== Segment start ==

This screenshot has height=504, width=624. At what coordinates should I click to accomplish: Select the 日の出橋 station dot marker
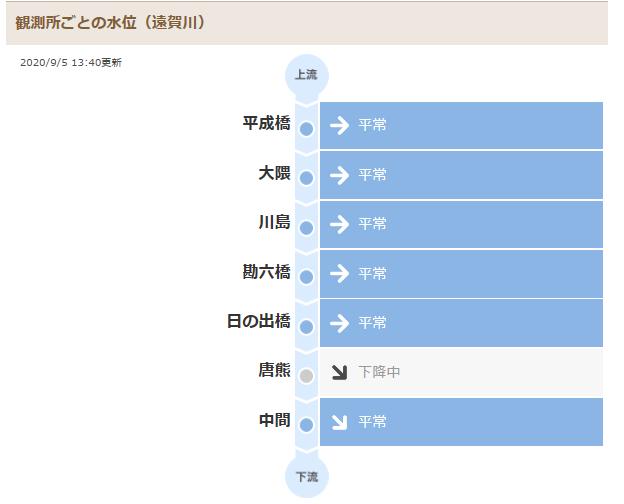(306, 327)
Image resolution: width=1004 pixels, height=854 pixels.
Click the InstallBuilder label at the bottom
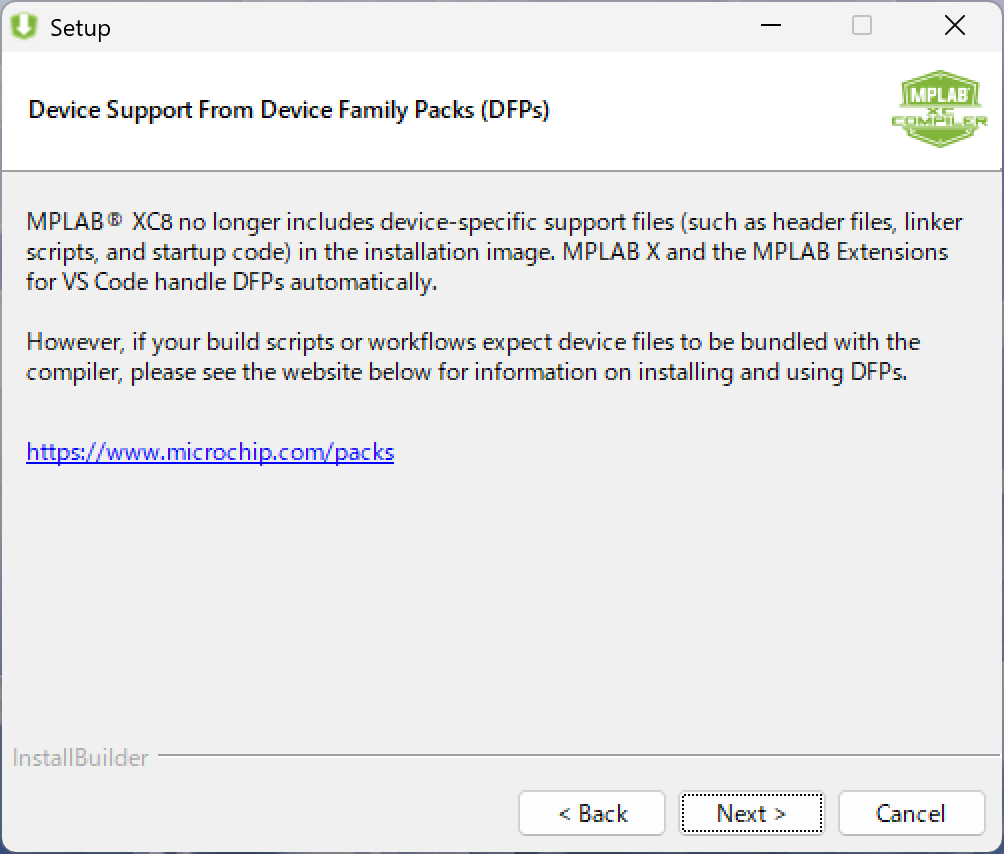tap(80, 758)
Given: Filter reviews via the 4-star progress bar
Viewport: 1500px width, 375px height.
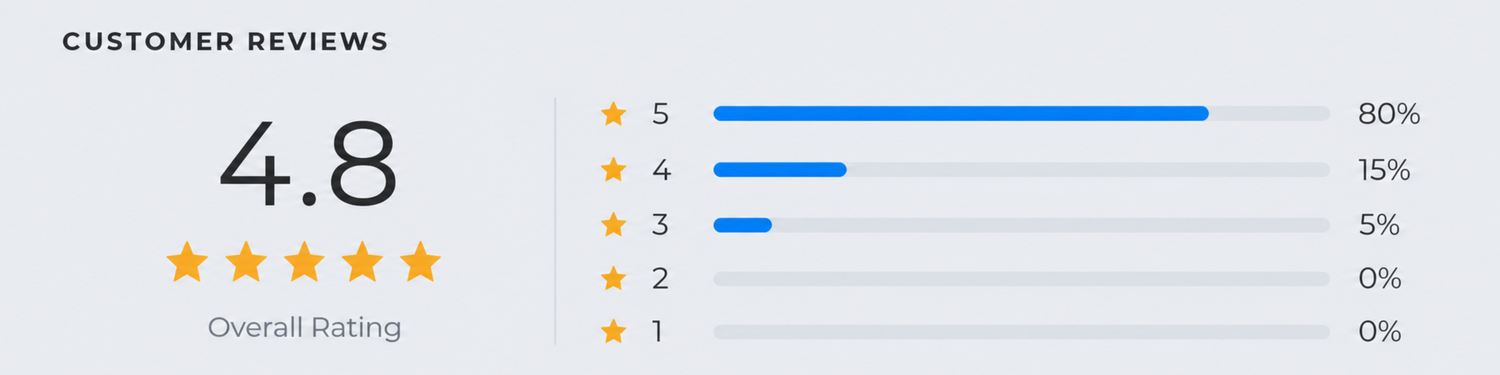Looking at the screenshot, I should 1021,170.
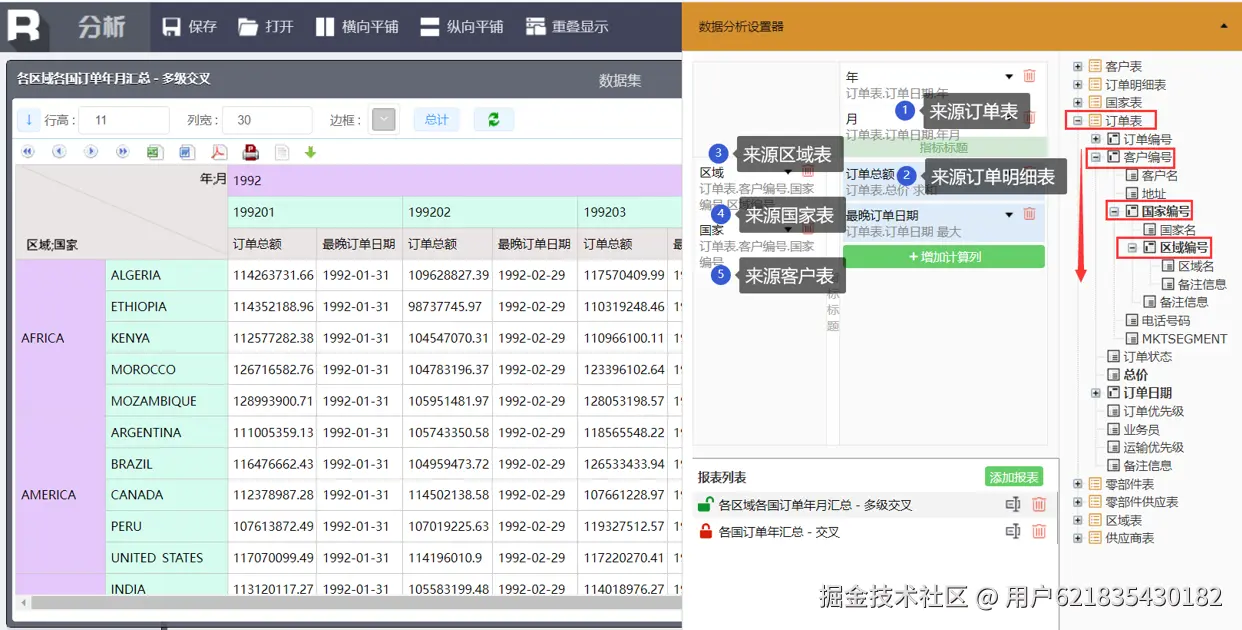Toggle the green lock on 各区域各国订单年月汇总
Viewport: 1242px width, 630px height.
(x=706, y=505)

== Segment end ==

(Your goal) Strip out the pictures and reproduce the remaining material above exactly.

(Response box)
This screenshot has height=504, width=624. At what coordinates should I click to accomplish: Select the 日の出橋 station dot marker
(306, 327)
Image resolution: width=1004 pixels, height=854 pixels.
Click the InstallBuilder label at the bottom
tap(80, 758)
Given: Filter reviews via the 4-star progress bar
Viewport: 1500px width, 375px height.
Looking at the screenshot, I should 1021,170.
Toggle the green lock on 各区域各国订单年月汇总
Viewport: 1242px width, 630px height.
(x=706, y=505)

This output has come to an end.